In this contribution, I provided a moral defense of diversity in RSs based on the user’s agency. I showed that without diversity most of RSs, namely content-based, utility-based, collaborative-filtering, and demographic RSs render the user’s digital environment homogeneous and immutable. I contended that such an environment progressively limits three factors that are essential to any good life, which are life experience, self-knowledge, and authenticity. I also argued that the exclusion of diversity from the design of RSs morally wrongs the RSs user by violating either the right to an open present or the right to be treated as an individual. The former right protects the freedom of one’s future self to pursue their set of normative principles of action (i.e., plans, values, and preferences that motivate them to take an action). Content- and utility-based RSs deprived of diversity violate the right to an open present because they provide the user with content based on their past choices (thus past normative principles) and therefore hinder the possibility that the user finds out new or changes some normative principles of action.
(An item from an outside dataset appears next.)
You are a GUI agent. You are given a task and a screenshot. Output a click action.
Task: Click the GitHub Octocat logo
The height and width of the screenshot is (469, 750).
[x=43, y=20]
The right to be treated as an individual is based on the moral principle requiring treating people as individuals, namely as autonomous agents that are principles of their actions. Collaborative-filtering and demographic RSs deprived of diversity predict a user’s preferences only on the basis of their membership to a certain group, thus they violate this right.

By combining the rights to an open present and to be treated as an individual in RSs, I derived the right to be an exception to predictions. The latter states that the user, qua agent, is not entirely determined by their past, nor by the group they are associated with and thus should be treated as a partly non-predictable being. I showed that diversity in RSs enables respecting this right by suggesting items that are different from the ones they or the group they are associated with previously chose.

My moral defense of diversity in RSs clarifies and protects the interests of the user, who, in absence of an ethical defense of diversity, is in a vulnerable position among the stakeholders of RSs. Also, it applies to RSs of all types of items, which, if deprived of diversity, create a homogeneous an immutable environment. Finally, my moral defense shows that diversity in RSs is not only an empirical matter of subjective tastes, but it has also a normative side that needs to be investigated from the perspective of ethics and thus makes all RSs subject to ethical scrutiny, not only those recommending news and scientific articles.